— EXERCISE —
Give again, exactly as written, the lines of the records below from the line with "Where should I" to the line with "Switch to the". Both end lines count; pictures do not.

[Pixel coordinate grounding data]
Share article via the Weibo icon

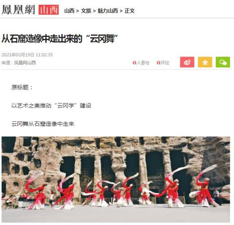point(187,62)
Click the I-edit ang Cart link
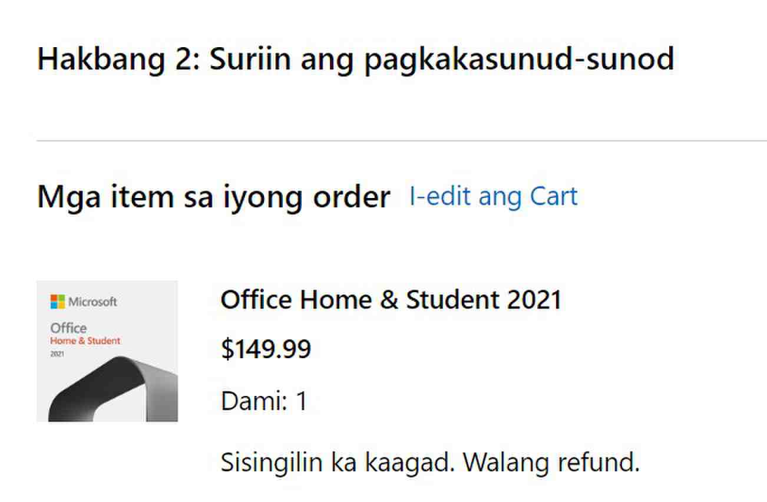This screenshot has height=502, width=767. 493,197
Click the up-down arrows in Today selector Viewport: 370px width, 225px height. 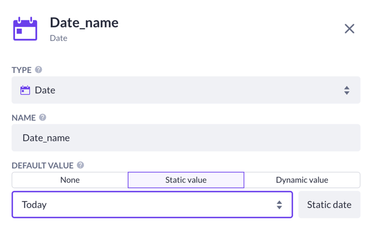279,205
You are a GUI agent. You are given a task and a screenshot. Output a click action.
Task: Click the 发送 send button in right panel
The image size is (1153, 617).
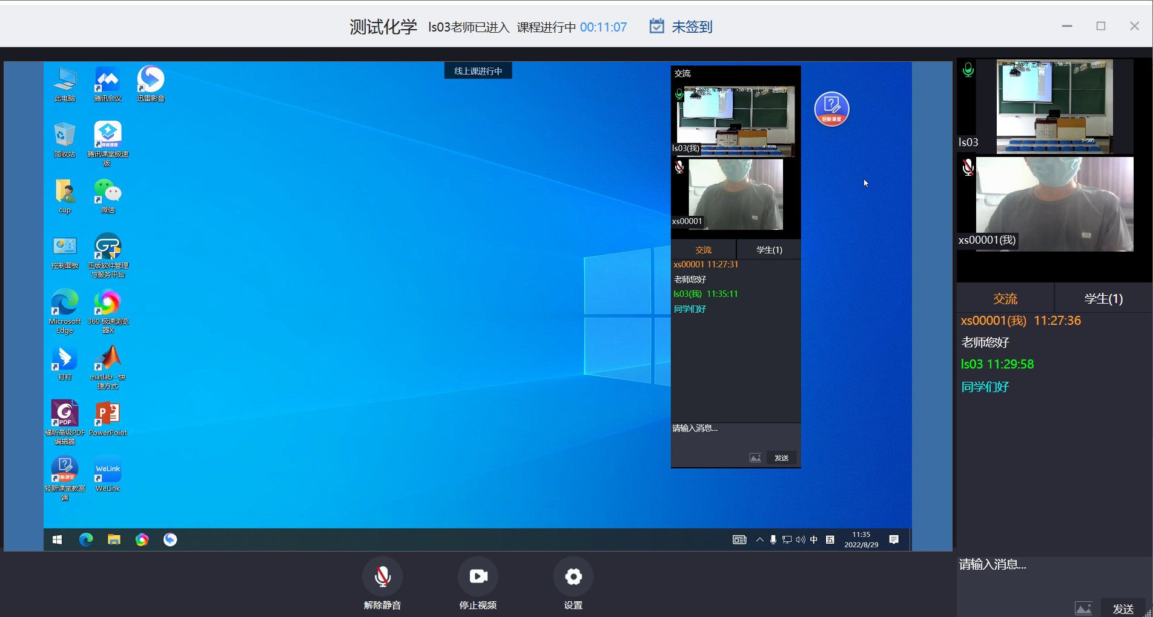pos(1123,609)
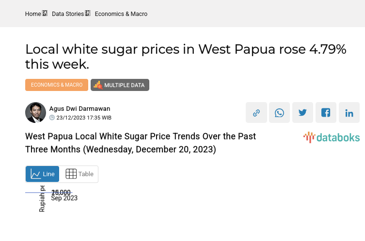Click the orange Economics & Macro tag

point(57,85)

---

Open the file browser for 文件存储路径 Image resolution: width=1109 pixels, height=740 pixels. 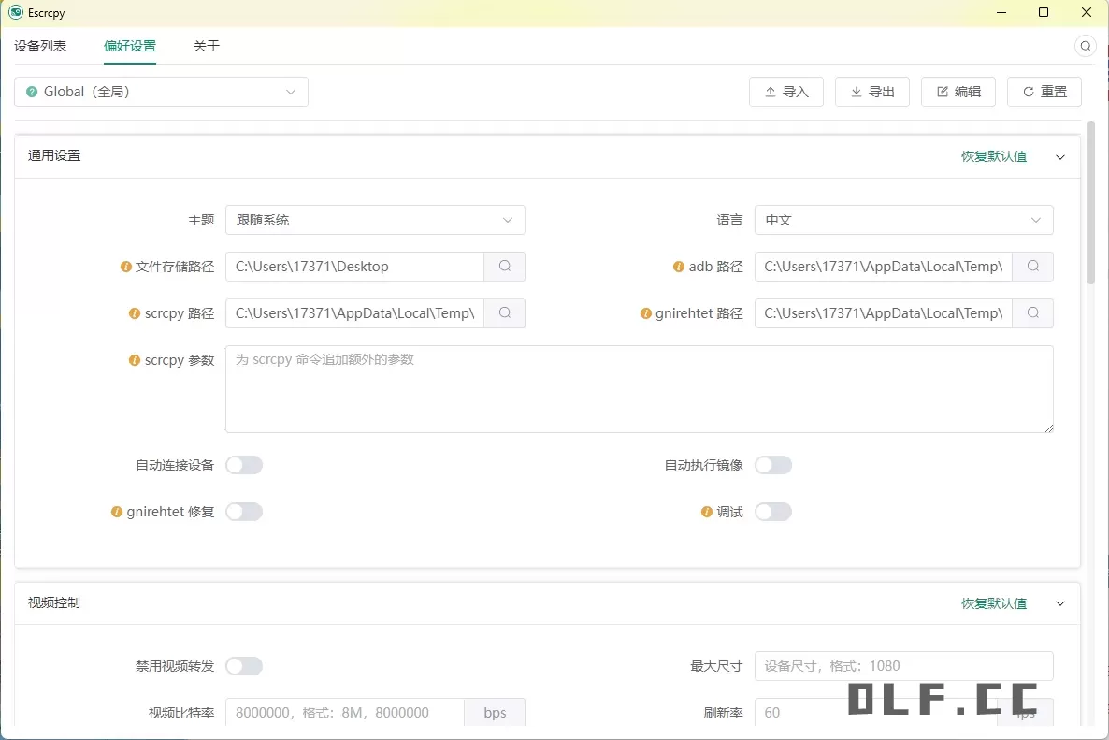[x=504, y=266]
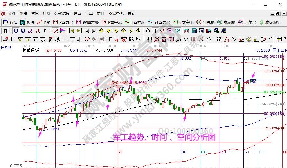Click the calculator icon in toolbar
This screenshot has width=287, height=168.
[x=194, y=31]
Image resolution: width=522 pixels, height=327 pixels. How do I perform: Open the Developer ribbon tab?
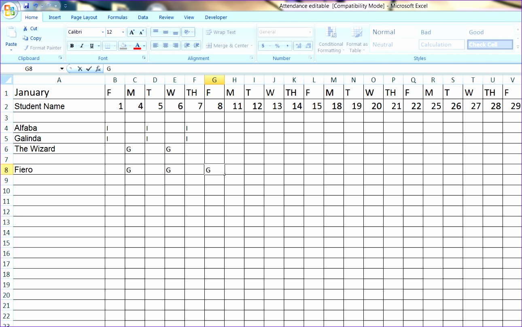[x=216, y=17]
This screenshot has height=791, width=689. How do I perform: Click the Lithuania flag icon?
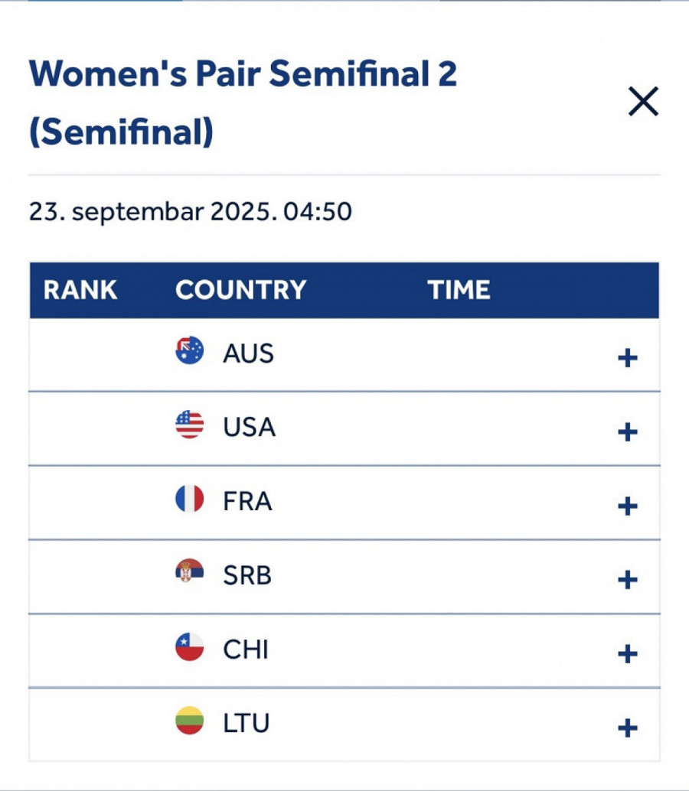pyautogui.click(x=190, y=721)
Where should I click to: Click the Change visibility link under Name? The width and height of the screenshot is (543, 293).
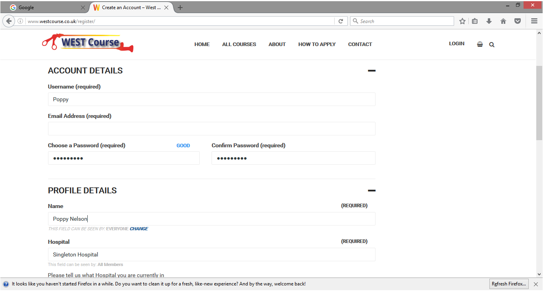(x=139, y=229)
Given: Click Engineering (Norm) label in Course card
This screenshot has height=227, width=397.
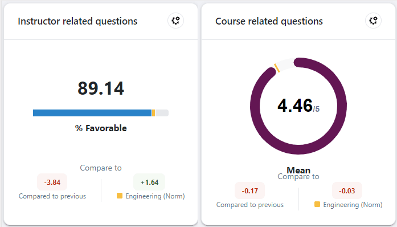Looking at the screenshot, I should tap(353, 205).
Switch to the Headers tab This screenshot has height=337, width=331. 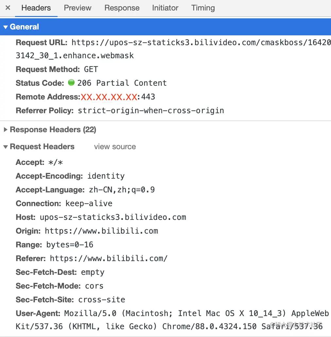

* * *

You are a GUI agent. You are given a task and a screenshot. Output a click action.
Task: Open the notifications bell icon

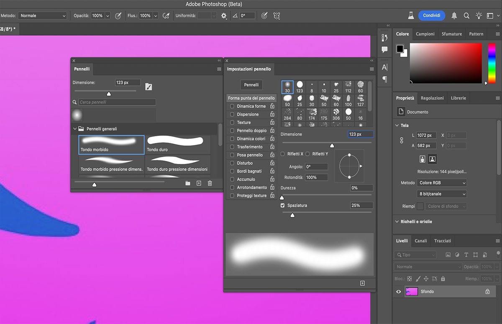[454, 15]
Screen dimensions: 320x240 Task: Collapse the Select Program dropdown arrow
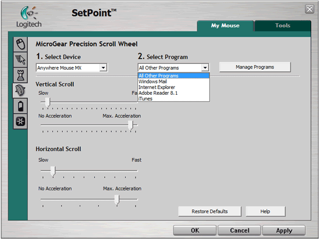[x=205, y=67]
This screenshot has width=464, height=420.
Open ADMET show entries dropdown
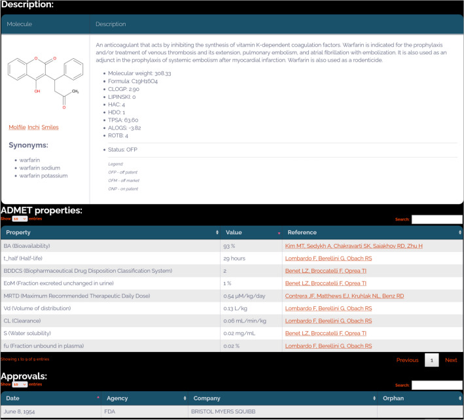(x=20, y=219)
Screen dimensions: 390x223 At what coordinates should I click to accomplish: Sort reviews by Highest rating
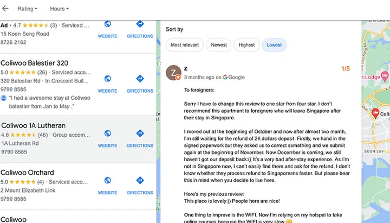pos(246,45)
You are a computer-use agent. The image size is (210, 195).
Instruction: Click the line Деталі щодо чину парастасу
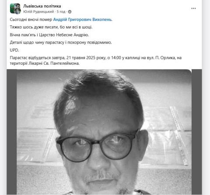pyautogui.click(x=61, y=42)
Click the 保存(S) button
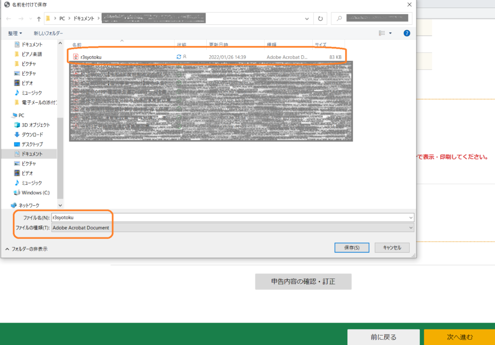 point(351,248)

— ANSWER FOR THIS EXERCISE —
Where should I click to: Click the Change visibility link under Name? The width and height of the screenshot is (543, 293).
(x=139, y=229)
Given: Click Engineering (Norm) label in Course card
This screenshot has height=227, width=397.
Looking at the screenshot, I should tap(353, 205).
Switch to the Headers tab This screenshot has height=337, width=331. 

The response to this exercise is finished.